Avoid These Common Mistakes

  • Waiting too long to start the appeal.
  • Assuming the denial is final - most can be challenged.
  • Not including all relevant medical records.
  • Forgetting to check whether your plan is state-regulated or self-funded (that determines the appeal path).
  • Giving up after one denial - many appeals succeed on the external review.

While many families successfully navigate appeals on their own, complex cases - especially those involving ERISA plans or repeated bad faith denials - may require an attorney. Look for a lawyer experienced in Texas insurance law and disability rights. Some nonprofits, like the Texas Legal Services Center, offer low-cost assistance. Remember, the Texas statute allows you to recover attorney's fees if you win.

How ABA Therapy Now Supports Your Journey

Navigating insurance appeals is just one part of the journey to accessing quality ABA therapy. ABA Therapy Now offers a free matching service to help you find vetted, BCBA-led providers in your area of Texas. These providers are familiar with the Texas insurance landscape and can help you build the strongest possible appeal. Start your search today and get matched with a provider who will stand with you every step of the way.

About this guide. Written and reviewed by the ABA Therapy Now editorial team. This article is general educational information, not medical advice - please consult a qualified professional such as a BCBA or your pediatrician about your child's needs. Last updated June 2026.

Frequently asked questions

How long do I have to appeal an insurance denial for ABA therapy in Texas?

You typically have at least 180 days from the date you received the denial to file an internal appeal. However, check your plan documents because some self-funded ERISA plans allow only 90 days. Missing the deadline can forfeit your appeal rights, so act promptly.

What is the Texas autism insurance mandate?

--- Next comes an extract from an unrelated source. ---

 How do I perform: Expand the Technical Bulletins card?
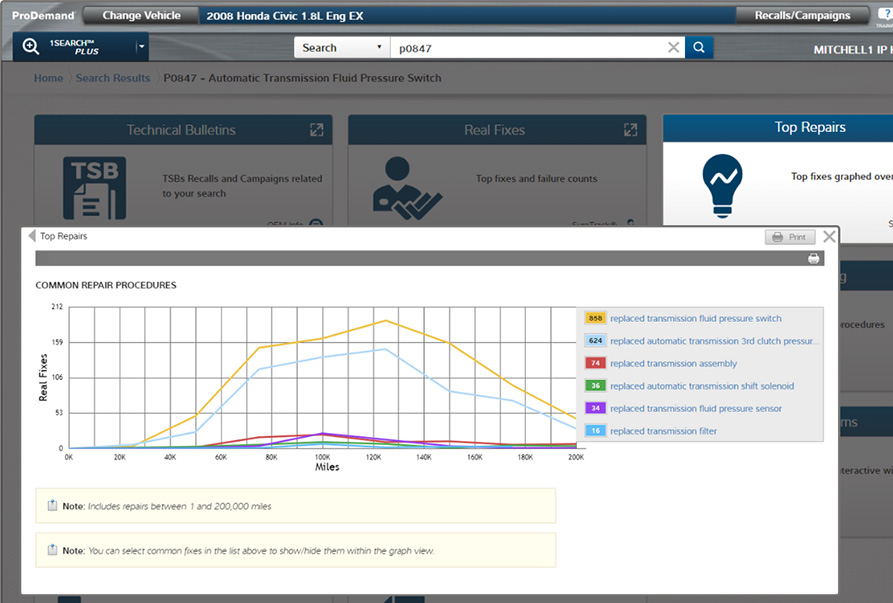[316, 130]
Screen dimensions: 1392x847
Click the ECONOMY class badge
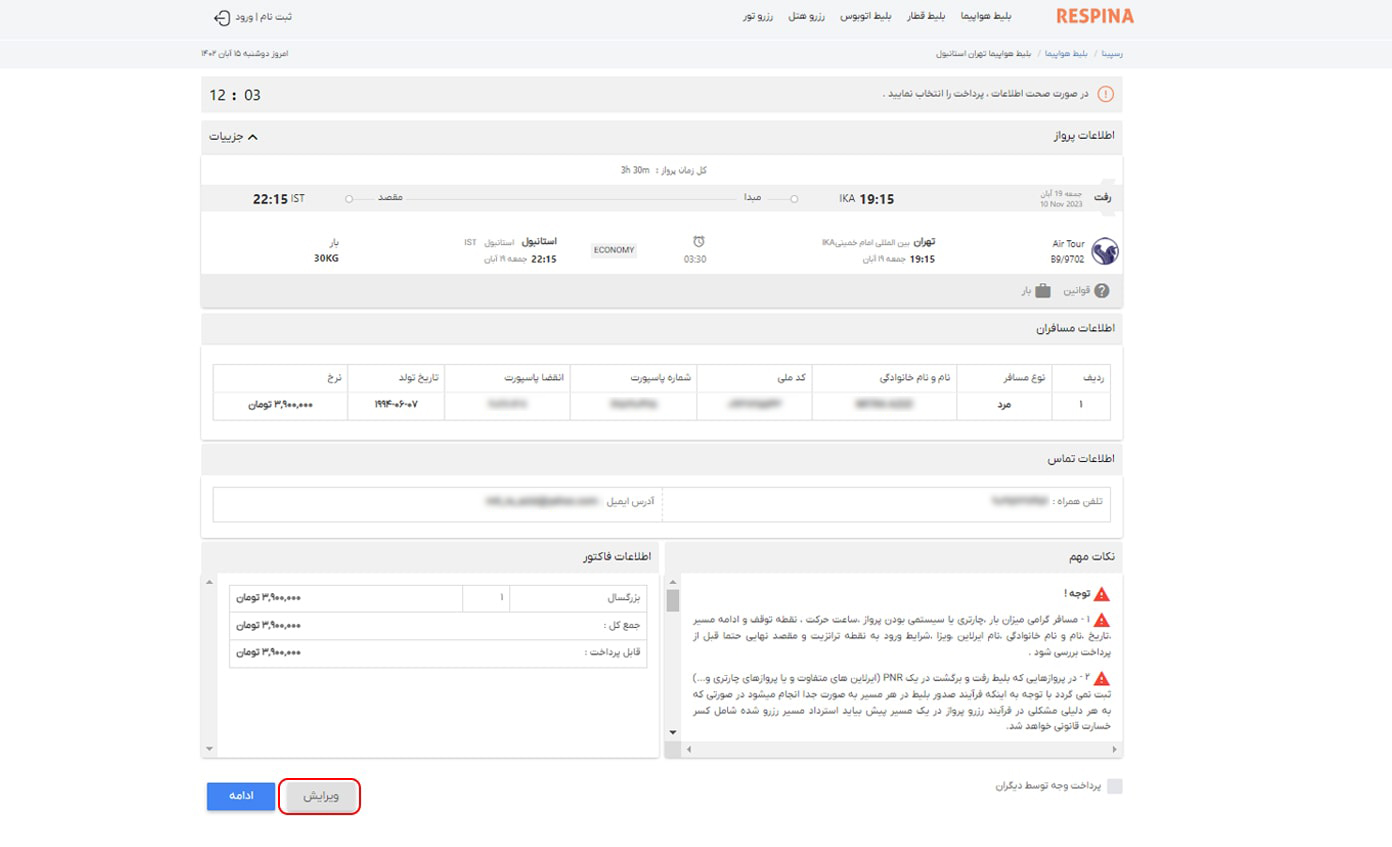click(x=613, y=250)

The mandate (Texas Insurance Code Chapter 1355) requires most large-group employer health plans issued in Texas to cover autism spectrum disorder treatments, including ABA therapy, for individuals up to age 18. The law also prohibits benefit caps that are less favorable than those for other medical conditions.

Can I appeal if my plan is self-funded (ERISA)?

Yes, but the process differs. Self-funded plans are governed by federal ERISA law, not Texas state law. You still have internal appeal and external review rights under federal regulations, including the Mental Health Parity and Addiction Equity Act. Check your plan's summary plan description for specific procedures.

What should I do if my internal appeal is denied?

You can request an external review by an independent organization. For state-regulated plans, contact the Texas Department of Insurance; for ERISA plans, request a standard external review through your plan. You have 60 days from the internal appeal denial to request this review.

Does Texas Medicaid cover ABA therapy?

Yes, Texas Medicaid offers ABA therapy through the Texas Autism Program (TAP) for children up to age 20 who qualify. Additionally, Early Childhood Intervention (ECI) provides services for children under 3. Appeals for Medicaid follow a different process; contact your Medicaid managed care plan for details.

Do I need a lawyer to appeal an insurance denial for ABA in Texas?

No, many families succeed on their own. But if your case involves a self-funded ERISA plan, multiple denials, or a bad-faith claim, consulting an attorney experienced in Texas insurance law can be helpful. Some legal aid organizations offer free assistance.